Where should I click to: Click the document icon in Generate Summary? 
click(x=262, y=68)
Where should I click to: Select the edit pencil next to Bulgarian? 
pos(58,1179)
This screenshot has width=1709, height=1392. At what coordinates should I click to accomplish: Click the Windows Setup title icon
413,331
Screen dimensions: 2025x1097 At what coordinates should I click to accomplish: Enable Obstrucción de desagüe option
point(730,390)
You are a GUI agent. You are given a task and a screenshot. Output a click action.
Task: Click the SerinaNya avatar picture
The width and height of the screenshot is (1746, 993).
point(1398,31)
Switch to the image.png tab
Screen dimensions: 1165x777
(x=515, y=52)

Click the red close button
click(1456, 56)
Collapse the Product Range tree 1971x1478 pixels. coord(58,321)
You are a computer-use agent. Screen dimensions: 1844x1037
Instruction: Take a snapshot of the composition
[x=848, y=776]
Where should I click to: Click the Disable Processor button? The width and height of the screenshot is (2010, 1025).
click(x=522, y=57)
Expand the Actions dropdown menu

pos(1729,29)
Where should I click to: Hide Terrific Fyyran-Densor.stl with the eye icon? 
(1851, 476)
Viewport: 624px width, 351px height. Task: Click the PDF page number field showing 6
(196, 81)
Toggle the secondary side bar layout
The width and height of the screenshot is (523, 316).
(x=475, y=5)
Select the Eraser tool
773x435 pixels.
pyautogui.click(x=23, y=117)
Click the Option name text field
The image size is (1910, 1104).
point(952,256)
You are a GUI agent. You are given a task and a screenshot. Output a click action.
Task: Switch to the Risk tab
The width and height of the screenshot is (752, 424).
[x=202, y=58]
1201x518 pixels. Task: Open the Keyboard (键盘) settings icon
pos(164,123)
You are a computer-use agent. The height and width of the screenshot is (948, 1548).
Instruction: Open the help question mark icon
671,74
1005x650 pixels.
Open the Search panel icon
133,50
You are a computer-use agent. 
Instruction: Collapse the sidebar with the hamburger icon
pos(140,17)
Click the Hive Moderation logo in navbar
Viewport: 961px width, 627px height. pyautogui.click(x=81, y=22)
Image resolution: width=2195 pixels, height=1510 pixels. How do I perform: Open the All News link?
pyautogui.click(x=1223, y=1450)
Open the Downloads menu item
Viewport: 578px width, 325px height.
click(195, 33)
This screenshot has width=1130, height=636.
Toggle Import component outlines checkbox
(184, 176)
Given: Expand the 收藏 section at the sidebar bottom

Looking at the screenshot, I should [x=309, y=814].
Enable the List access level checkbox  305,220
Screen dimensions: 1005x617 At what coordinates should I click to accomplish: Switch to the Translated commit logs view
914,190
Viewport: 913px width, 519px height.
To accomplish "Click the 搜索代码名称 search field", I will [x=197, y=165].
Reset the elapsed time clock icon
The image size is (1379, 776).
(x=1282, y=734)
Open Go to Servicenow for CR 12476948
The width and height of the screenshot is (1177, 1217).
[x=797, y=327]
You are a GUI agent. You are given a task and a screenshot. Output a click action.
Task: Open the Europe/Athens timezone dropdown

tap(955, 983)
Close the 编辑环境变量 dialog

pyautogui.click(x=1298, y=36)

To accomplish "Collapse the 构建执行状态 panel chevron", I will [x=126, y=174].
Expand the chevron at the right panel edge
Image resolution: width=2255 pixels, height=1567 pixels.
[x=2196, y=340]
__________________________________________________
● **TO DO**
Go through the data above and copy each line that holds the word "computer".

● **RESPONSE BELOW**
You are a computer-use agent. Screen dimensions: 1844x1037
You are a computer-use agent. The height and width of the screenshot is (948, 1548).
You are a computer-use agent. 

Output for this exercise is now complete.